- Promotional movie poster for the film
- Directed by: Freddie Francis
- Written by: Anthony Hinds
- Produced by: Kevin Francis
- Starring: Peter Cushing Ron Moody Hugh Griffith Roy Castle David Rintoul
- Cinematography: John Wilcox
- Edited by: Henry Richardson
- Music by: Harry Robertson
- Production company: Tyburn Film Productions
- Distributed by: Fox-Rank(UK, theatrical)
- Release date: April 1975;
- Running time: 85 minutes
- Country: United Kingdom
- Language: English

= Legend of the Werewolf =

Legend of the Werewolf is a 1975 British horror film directed by Freddie Francis and starring Peter Cushing, Ron Moody, Hugh Griffith, Roy Castle and David Rintoul in his film debut. It is an uncredited adaptation of the Guy Endore novel The Werewolf of Paris, which screenwriter Anthony Hinds had previously adapted as The Curse of the Werewolf (1961). The film was produced by Tyburn Film Productions, a company founded by the director's son Kevin Francis. It was released in the United Kingdom by Fox-Rank in April 1975.

==Plot==
At midnight on Christmas Eve in the mid-19th century, somewhere in Russia, two fugitives fleeing persecution stop by the roadside for the woman to have her baby. The mother dies, and the father is slaughtered by wolves. However, the wolves protect the baby instead of killing it, and the baby grows into a wild boy.
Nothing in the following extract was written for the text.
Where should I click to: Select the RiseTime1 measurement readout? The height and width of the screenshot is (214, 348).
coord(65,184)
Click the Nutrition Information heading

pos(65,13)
Years later, a trio of circus performers find the boy out in the woods, and use him as an attraction called the "Wolf Boy". He is named Etoile, and loses his wolfish aspects, and his public appeal, as he grows up. One night, Etoile changes into a wolfman under the influence of the full moon, and kills a circus member, Tiny. As he is dying, he accuses Etoile, who flees.
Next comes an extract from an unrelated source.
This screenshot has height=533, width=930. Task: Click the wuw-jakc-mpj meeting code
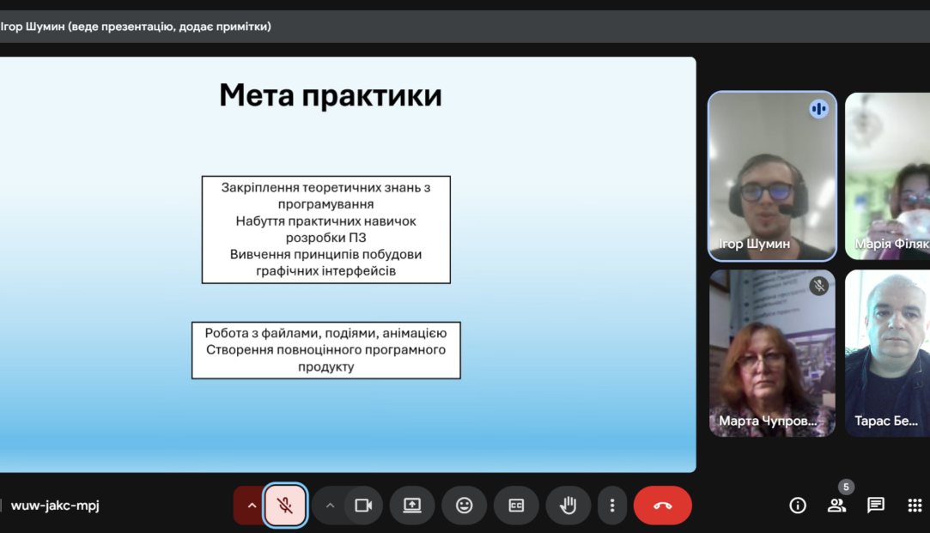[x=55, y=506]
He soon arrives in Paris, and becomes assistant to a zookeeper. That same day, a group of prostitutes from a nearby brothel visit to have lunch, and Etoile is smitten by the pretty Christine. She takes a liking to him, but keeps her job a secret. Later, Etoile decides to take Christine dancing, but is turned away by Madame Tellier. He tries to sneak in by the window, but catches Christine in the middle of entertaining a client. He bursts through the window in a jealous rage, and attacks the client. Madame Tellier stops him, and chases him away. Christine confronts Etoile the next morning, and in the ensuing argument, she tells him about her history as an orphan until Madame Tellier took her in. Etoile asks Christine to marry him, but she tells him it would not work. That night, Etoile changes again, and kills clients leaving the brothel.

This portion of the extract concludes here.